Airport in Missouri, United States

A. Paul Vance Fredericktown Regional Airport is a city-owned, public-use airport located three nautical miles (6 km) north of the central business district of Fredericktown, a city in Madison County, Missouri, United States. It is included in the National Plan of Integrated Airport Systems for 2011–2015, which categorized it as a general aviation airport.
It was previously known as Fredericktown Regional Airport.

== History ==
Fredericktown Regional Airport was established in September 1959 with a 1500 feet runway. For more than two decades, a mobile home trailer served as the airport’s terminal. However, a permanent terminal building was completed in 2011. The opening was celebrated with a special ceremony held on 6 August, 2011. In August 2011, the airport was renamed to honor Paul Vance, a former Navy pilot, flight instructor, corporate pilot, and aeronautics development director for the City of St. Louis. The ceremony was attended by directors and members of the Missouri Pilot's Association, the Gateway Eagles, Arch Medical Helicopter Service, and the Monsanto Corporate Aviation Department. Pilots as far as Huntsville and Alabama flew to attend the ceremony. The Missouri Wing of the Commemorative Air Forces' North American B-25 Mitchell also conducted a four-pass flyover, which was a highlight of the event.

=== Present ===
In December 2017, the main taxiway and apron was rehabilitated, which included reconstruction and upgrading the apron area near the hangars. Today, the airport is publicly owned and has no control tower. It offers services including a lounge, rest rooms, a shower, a snooze room, and a weather briefing flight planning kiosk.

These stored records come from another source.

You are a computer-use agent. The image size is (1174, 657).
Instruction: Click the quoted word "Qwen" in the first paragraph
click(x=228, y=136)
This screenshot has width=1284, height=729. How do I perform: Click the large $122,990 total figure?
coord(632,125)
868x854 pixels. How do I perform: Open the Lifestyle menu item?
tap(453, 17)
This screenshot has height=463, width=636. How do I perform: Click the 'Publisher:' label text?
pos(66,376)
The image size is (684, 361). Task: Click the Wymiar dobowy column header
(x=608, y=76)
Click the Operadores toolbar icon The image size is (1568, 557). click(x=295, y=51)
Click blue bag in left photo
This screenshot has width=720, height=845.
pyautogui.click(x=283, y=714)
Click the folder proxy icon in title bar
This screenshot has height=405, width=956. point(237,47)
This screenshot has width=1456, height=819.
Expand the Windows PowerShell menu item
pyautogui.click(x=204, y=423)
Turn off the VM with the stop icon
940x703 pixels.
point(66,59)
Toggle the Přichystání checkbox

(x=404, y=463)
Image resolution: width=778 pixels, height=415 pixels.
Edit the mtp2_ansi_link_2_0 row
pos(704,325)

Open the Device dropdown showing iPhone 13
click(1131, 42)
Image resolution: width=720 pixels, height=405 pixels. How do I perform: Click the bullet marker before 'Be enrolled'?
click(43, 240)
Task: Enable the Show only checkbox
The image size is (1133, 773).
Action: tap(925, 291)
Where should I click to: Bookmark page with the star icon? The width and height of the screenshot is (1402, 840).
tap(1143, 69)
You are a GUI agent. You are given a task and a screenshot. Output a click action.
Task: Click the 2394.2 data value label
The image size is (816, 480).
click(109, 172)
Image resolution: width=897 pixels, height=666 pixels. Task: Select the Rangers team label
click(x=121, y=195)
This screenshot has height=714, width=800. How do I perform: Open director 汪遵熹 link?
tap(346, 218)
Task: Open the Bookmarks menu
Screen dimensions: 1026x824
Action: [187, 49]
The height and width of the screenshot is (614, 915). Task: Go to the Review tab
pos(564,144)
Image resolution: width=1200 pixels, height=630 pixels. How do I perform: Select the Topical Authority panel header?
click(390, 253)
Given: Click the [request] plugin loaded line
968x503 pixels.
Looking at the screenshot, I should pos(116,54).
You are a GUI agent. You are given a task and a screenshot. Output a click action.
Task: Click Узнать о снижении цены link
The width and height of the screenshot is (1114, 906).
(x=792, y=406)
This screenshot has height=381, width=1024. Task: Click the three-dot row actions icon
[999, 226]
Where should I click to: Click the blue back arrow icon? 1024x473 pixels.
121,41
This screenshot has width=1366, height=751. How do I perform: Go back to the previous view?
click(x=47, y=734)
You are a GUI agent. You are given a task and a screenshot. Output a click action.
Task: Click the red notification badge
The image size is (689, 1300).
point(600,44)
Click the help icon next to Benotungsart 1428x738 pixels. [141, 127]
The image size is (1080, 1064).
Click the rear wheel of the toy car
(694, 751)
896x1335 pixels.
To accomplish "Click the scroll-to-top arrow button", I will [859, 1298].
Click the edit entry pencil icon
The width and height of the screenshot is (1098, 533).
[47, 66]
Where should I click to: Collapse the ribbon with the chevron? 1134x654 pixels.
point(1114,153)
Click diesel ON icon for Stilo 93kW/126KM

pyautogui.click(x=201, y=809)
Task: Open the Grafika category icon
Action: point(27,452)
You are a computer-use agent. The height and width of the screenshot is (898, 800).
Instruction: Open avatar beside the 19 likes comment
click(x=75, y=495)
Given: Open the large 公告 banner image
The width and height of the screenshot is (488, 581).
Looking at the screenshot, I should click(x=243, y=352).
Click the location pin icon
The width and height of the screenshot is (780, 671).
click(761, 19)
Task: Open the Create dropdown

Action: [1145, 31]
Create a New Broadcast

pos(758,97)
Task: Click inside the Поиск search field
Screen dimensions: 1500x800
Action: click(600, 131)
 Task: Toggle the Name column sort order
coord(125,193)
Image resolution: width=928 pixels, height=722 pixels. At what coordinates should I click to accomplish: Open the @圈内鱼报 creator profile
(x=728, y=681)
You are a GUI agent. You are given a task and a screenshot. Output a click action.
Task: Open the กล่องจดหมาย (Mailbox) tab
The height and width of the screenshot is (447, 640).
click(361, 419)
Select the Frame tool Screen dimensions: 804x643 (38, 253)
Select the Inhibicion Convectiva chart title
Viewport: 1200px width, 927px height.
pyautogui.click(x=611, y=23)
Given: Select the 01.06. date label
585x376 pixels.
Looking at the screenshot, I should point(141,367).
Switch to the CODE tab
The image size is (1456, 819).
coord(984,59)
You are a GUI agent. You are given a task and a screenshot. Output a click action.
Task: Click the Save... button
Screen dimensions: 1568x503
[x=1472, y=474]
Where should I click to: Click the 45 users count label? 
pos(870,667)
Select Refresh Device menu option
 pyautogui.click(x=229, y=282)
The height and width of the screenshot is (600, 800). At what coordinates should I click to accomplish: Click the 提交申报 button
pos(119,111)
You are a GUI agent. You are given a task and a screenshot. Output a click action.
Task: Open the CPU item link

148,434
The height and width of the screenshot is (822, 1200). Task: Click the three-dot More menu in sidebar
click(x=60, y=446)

== Facilities and aircraft ==
A. Paul Vance Fredericktown Regional Airport covers an area of 83 acres (34 ha) at an elevation of 880 feet (268 m) above mean sea level. It has one runway designated 1/19 with an asphalt surface measuring 4,000 by 75 feet (1,219 x 23 m).

For the 12 months ending December 31, 2019, the airport had 2,470 aircraft operations, an average of 47 per week: 97% general aviation, 2% air taxi, and <1% military. At that time, were 21 aircraft based at this airport: 18 single-engine, 2 multi-engine, and 1 ultralight.